-- Given request --
Reproduce every line from the start of the items down to the line containing "[Accessibility Widget, click", both included, with the requests left unchanged, every coordinate in the answers multiplied by 2.5, and each result rounded to a whole number with halves rounded up. Omit the pictures.

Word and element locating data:
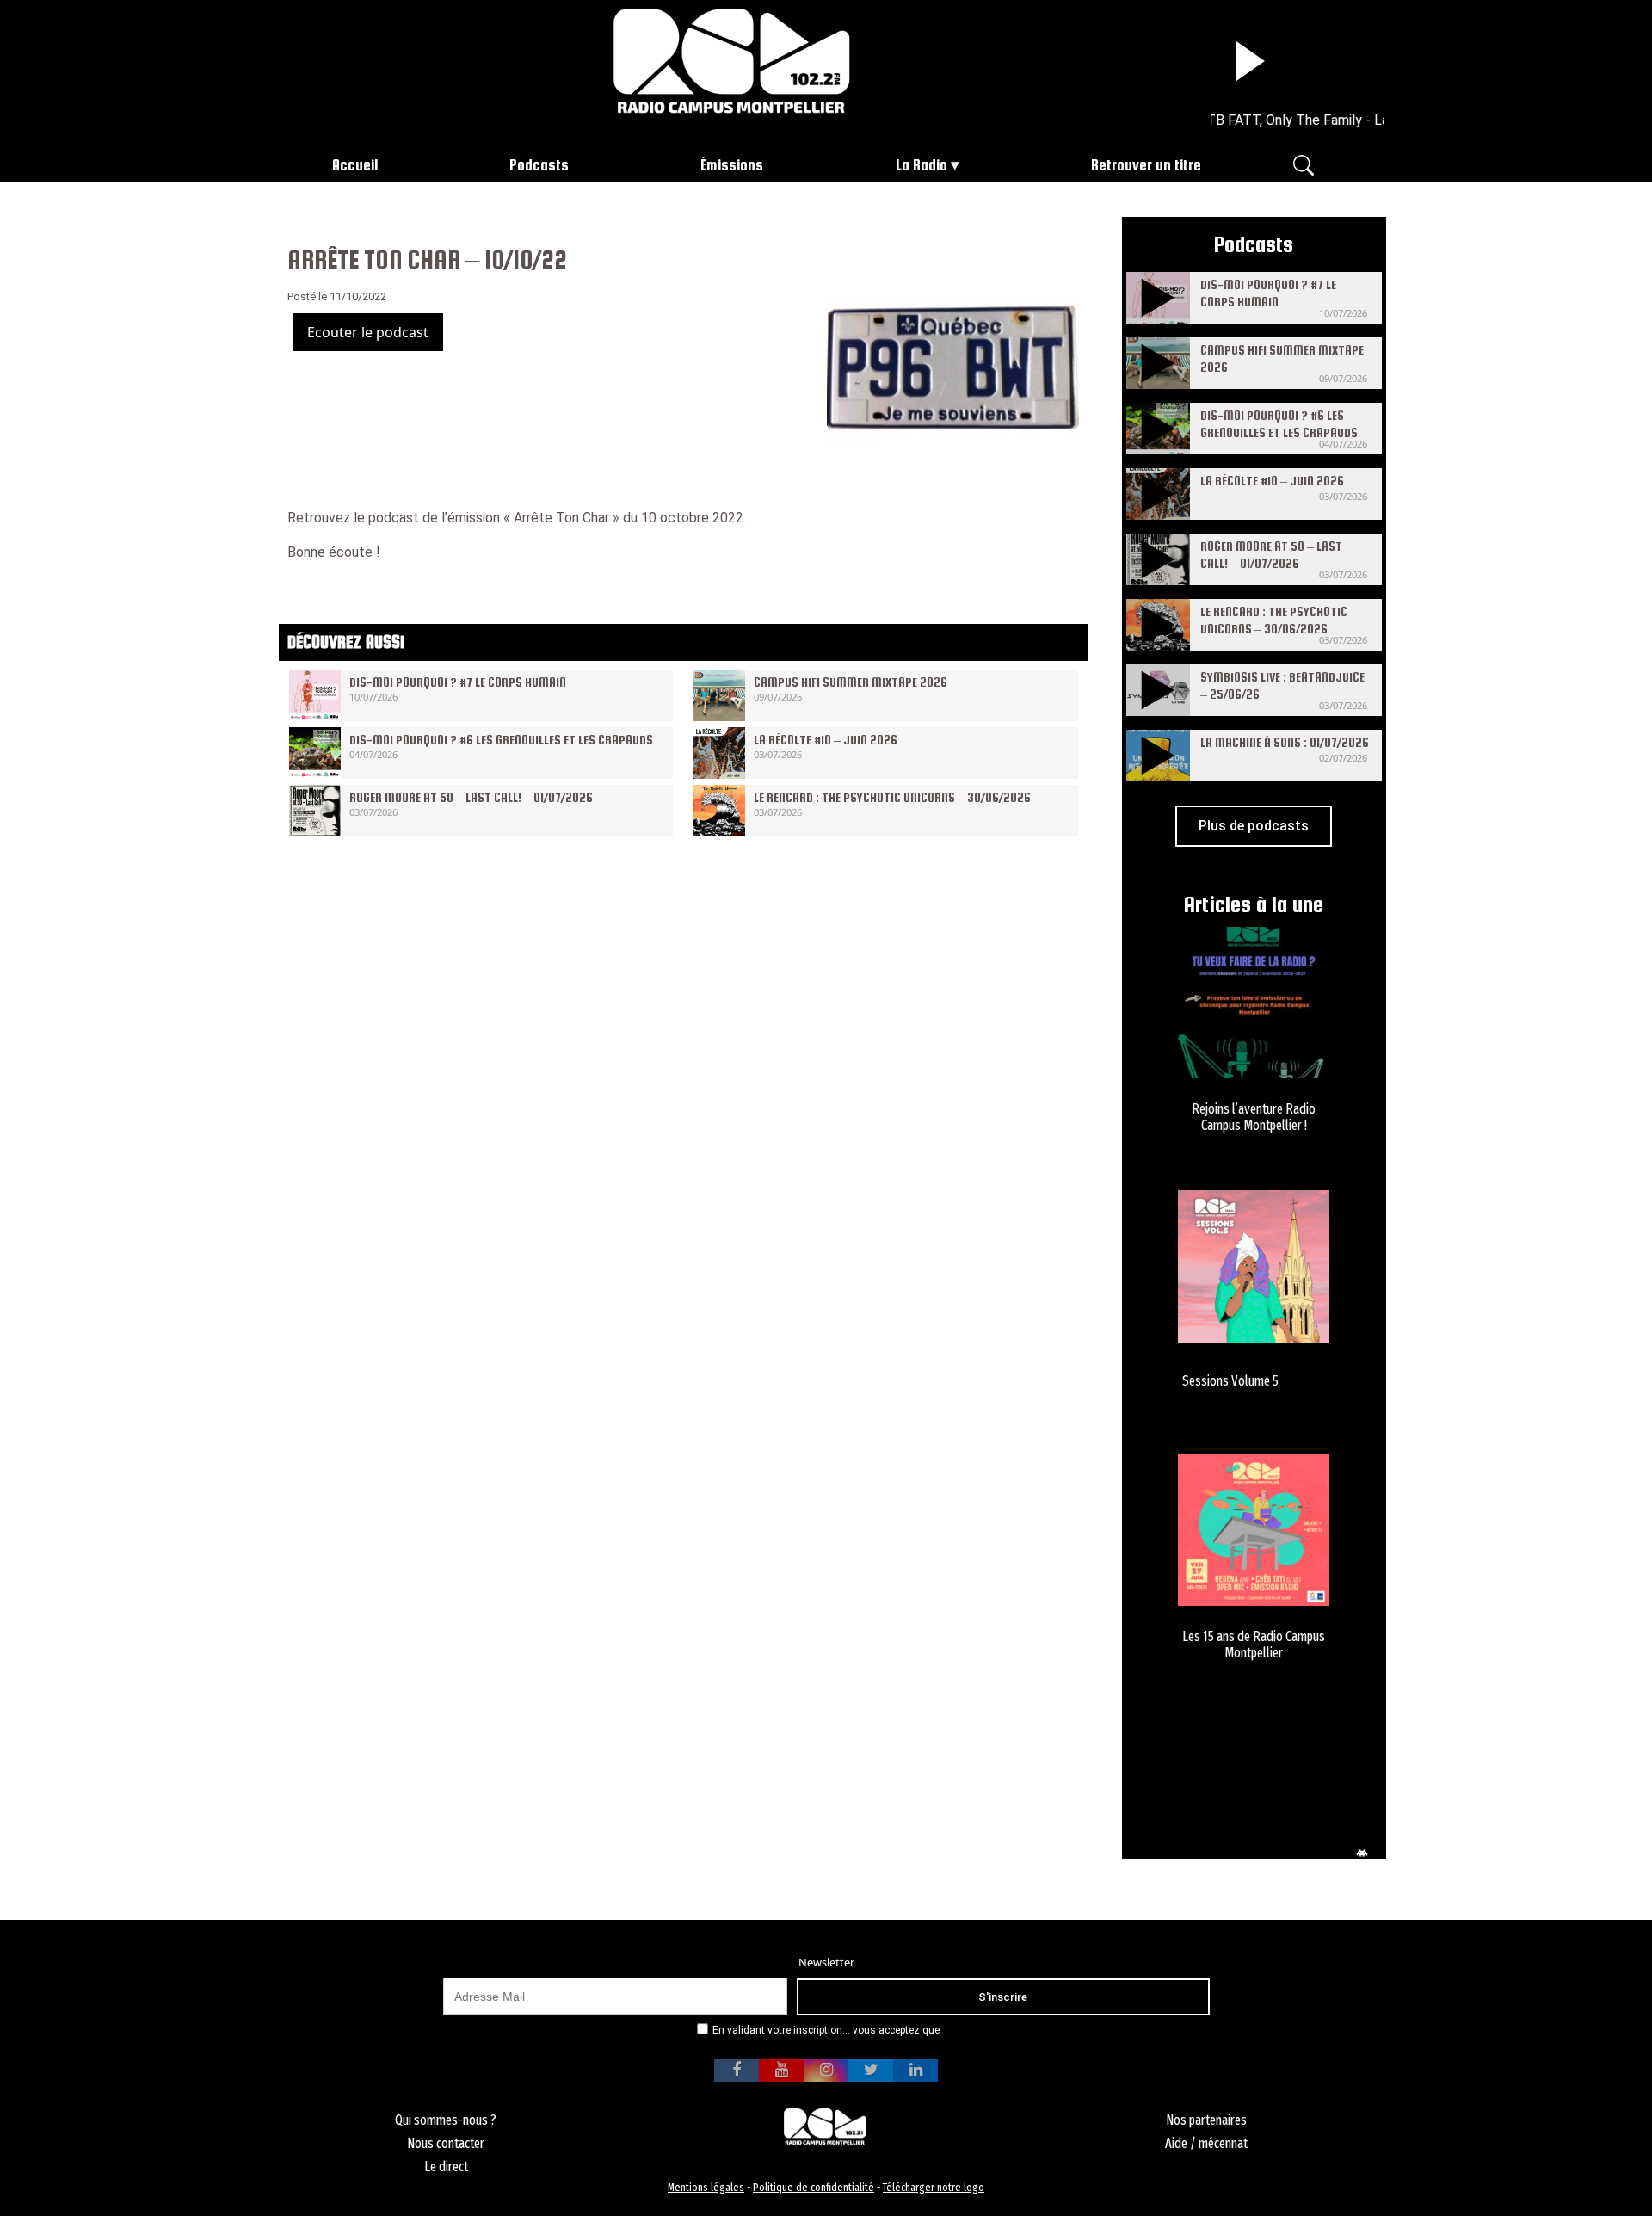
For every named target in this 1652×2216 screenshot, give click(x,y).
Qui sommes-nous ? (445, 2120)
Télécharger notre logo (933, 2187)
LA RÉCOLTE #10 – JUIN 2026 (825, 739)
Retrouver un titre (1146, 165)
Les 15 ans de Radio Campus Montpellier (1253, 1644)
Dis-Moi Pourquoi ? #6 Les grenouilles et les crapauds (501, 739)
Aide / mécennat (1206, 2143)
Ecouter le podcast (367, 332)
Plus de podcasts (1254, 826)
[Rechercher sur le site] (1303, 164)
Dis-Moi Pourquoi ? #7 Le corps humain (457, 682)
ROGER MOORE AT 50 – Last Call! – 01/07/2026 (471, 797)
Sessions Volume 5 (1230, 1381)
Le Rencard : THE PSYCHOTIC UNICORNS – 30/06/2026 (892, 797)
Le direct (446, 2166)
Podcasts (539, 165)
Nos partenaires (1206, 2120)
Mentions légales (706, 2187)
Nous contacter (445, 2143)
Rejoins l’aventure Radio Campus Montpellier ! (1254, 1117)
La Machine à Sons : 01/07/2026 (1284, 742)
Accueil (355, 165)
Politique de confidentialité (813, 2187)
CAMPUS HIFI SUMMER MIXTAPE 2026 (850, 682)
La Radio (921, 165)
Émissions (731, 165)
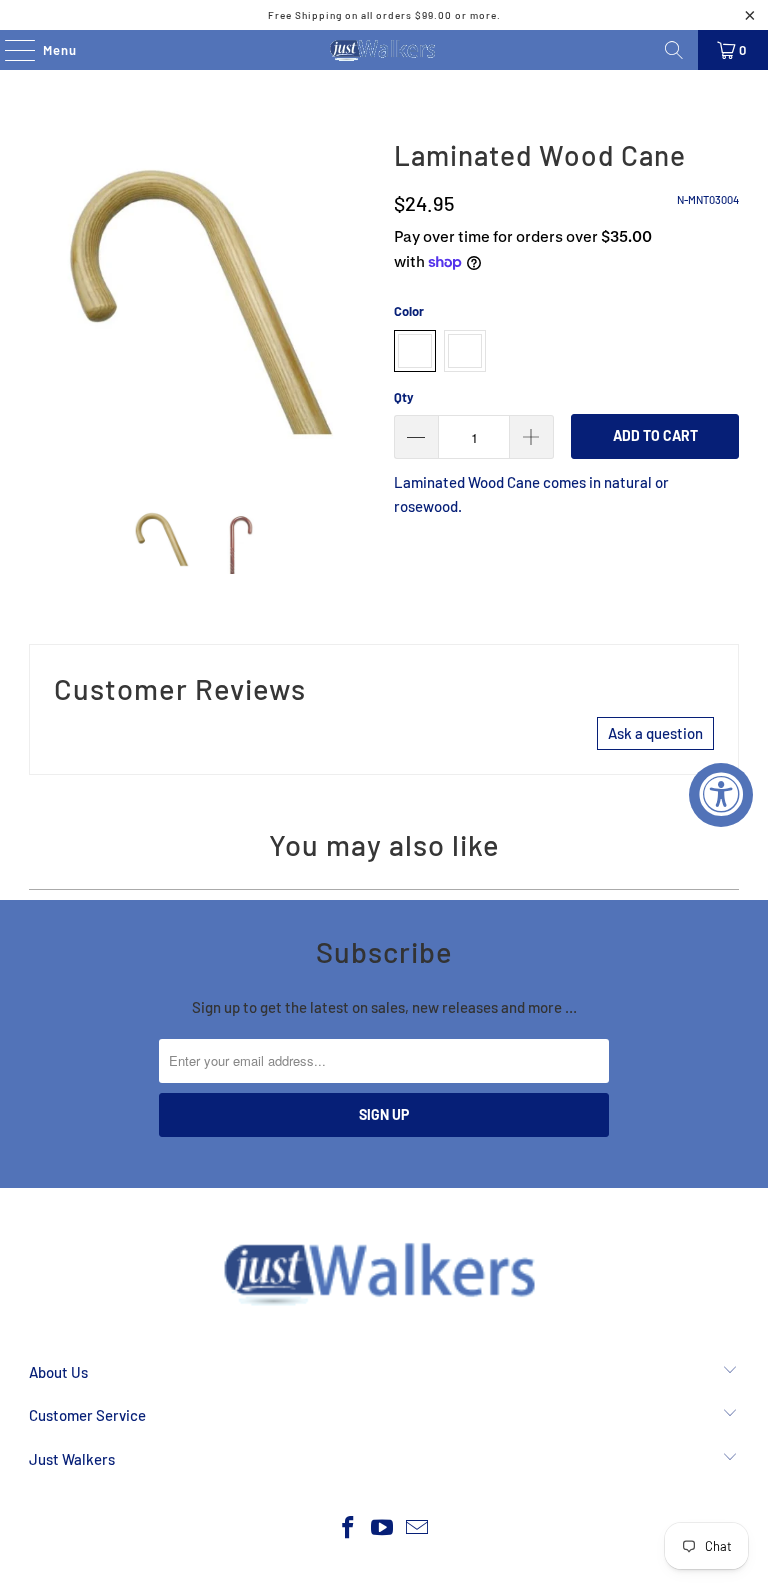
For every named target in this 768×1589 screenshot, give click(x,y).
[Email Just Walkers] (418, 1528)
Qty (404, 397)
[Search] (674, 50)
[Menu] (9, 50)
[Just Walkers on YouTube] (383, 1528)
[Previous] (44, 302)
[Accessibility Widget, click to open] (721, 795)
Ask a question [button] (655, 733)
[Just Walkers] (384, 50)
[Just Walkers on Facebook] (348, 1528)
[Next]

-- Final result --
For every named target in this 1652×2216 screenshot, give click(x,y).
Qui sommes-nous ? (1113, 5300)
Télécharger notre logo (2333, 5468)
LA RÉCOLTE #10 – JUIN 2026 (2063, 1848)
Retrouver un titre (2865, 413)
Les 15 ans de Radio Campus Montpellier (3133, 4110)
Dis-Moi Pourquoi ? #6 Les grenouilles et les crapauds (1253, 1848)
Aide / mécennat (3015, 5358)
Ecouter le podcast (918, 830)
Plus de podcasts (3135, 2065)
[Rechercher sur le site] (3258, 410)
Dis-Moi Pourquoi ? #7 Le corps humain (1143, 1705)
ROGER MOORE AT 50 – Last Call! – 01/07/2026 (1178, 1993)
Sessions Volume 5 (3075, 3453)
Le Rencard : THE PSYCHOTIC UNICORNS – 30/06/2026 (2230, 1993)
Le direct (1115, 5415)
Podcasts (1348, 413)
Nos partenaires (3015, 5300)
Mentions légales (1765, 5468)
Nous contacter (1113, 5358)
Rejoins l’aventure Radio Campus Montpellier ! (3135, 2793)
La Machine à Sons : 01/07/2026 (3210, 1855)
Accueil (888, 413)
Politique de confidentialité (2033, 5468)
CAMPUS HIFI SUMMER MIXTAPE 2026 (2125, 1705)
La Radio (2303, 413)
Émissions (1828, 413)
For every named target in this 768×1589 screenshot, give click(x,y).
[Email Just Walkers] (1045, 3820)
Qty (1010, 993)
[Search] (1685, 125)
[Menu] (23, 125)
[Just Walkers on YouTube] (958, 3820)
[Previous] (110, 755)
[Accessibility Widget, click to open] (1803, 1988)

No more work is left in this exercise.